Students Find Water Quality Field and Lab Work Fulfilling

WaterQualityCrewThe students who take Hunter Carrick's classes and get involved in his research all have a few things in common, he believes. They care about environmental issues such as pollution, they enjoy hands-on activities such as water sampling and testing, and they don't mind getting their hands dirty.

"The students are interested in trying to determine the extent of problems such as stream contamination, and they want to be involved in field and lab work," says the assistant professor of aquatic ecology. "Several students have completed undergraduate degrees in my lab. It has been gratifying to see students go on to succeed in the field and take positions with regulatory agencies and nongovernmental agencies or further their education in graduate school."

A former lead scientist on the Environmental Protection Agency vessel Lake Guardian, which in recent years has been investigating oxygen-starved "dead zones" in Lake Erie thought to be caused by pollution, Carrick has involved his students in several pollution-gauging and detection efforts.

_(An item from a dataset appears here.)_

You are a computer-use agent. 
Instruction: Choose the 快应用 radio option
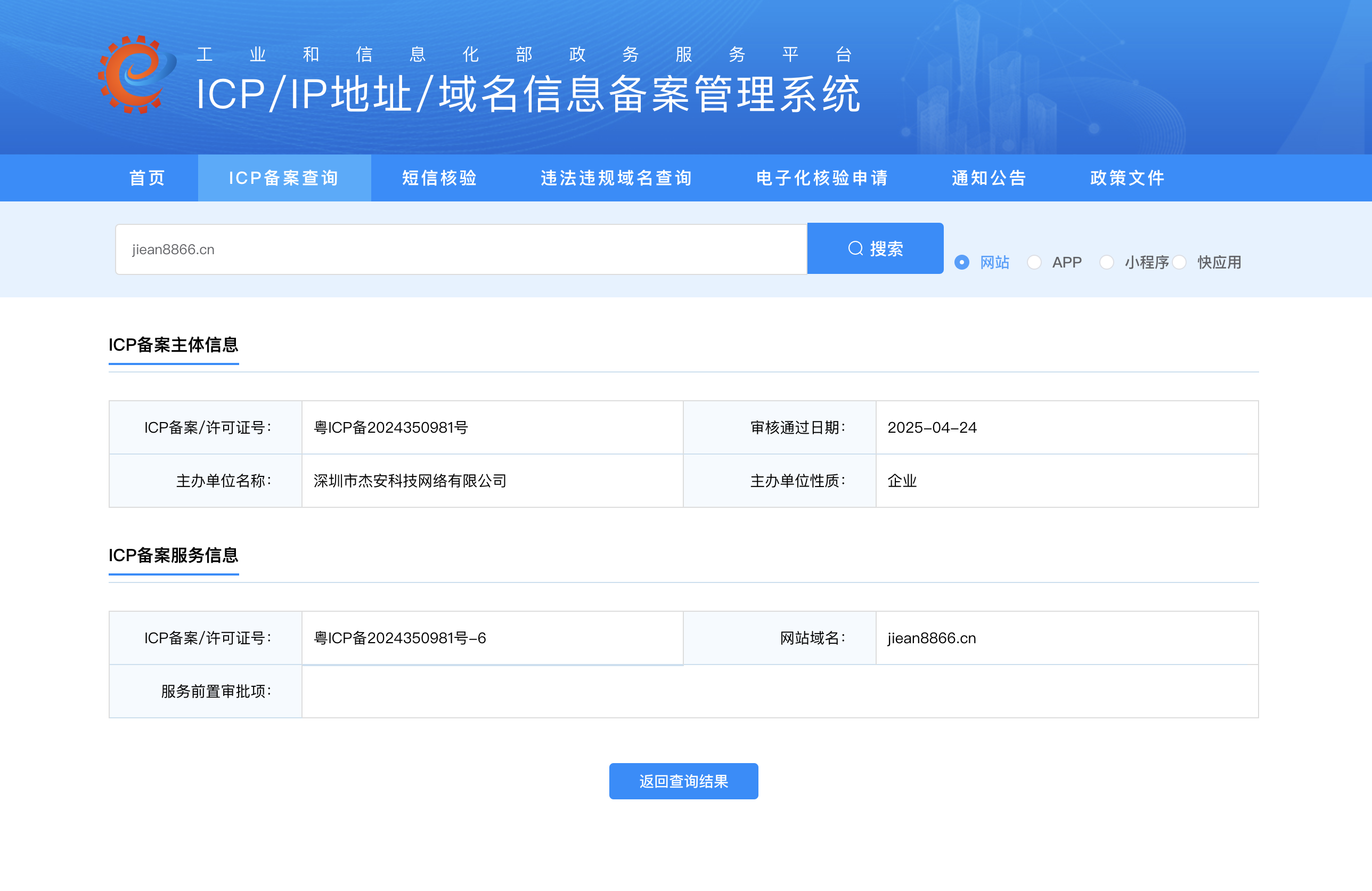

Besides continuing research in Lake Erie, they are working with the Environmental Protection Agency and the Pennsylvania Department of Environmental Protection to measure the unnatural growth of algae on three Montgomery County tributaries of the Schuylkill River. "We know that the levels of algae biomass and species composition can tell us if significant levels of contaminants are entering the streams," Carrick says. "We are working with the EPA and DEP to re-evaluate sewage-treatment discharges, and that may lead to new standards for cleaner plants down the road."

Undergraduate students are collecting water samples and analyzing them back in the lab under the watchful eye of Carrick. They are students who like working outdoors and making a difference.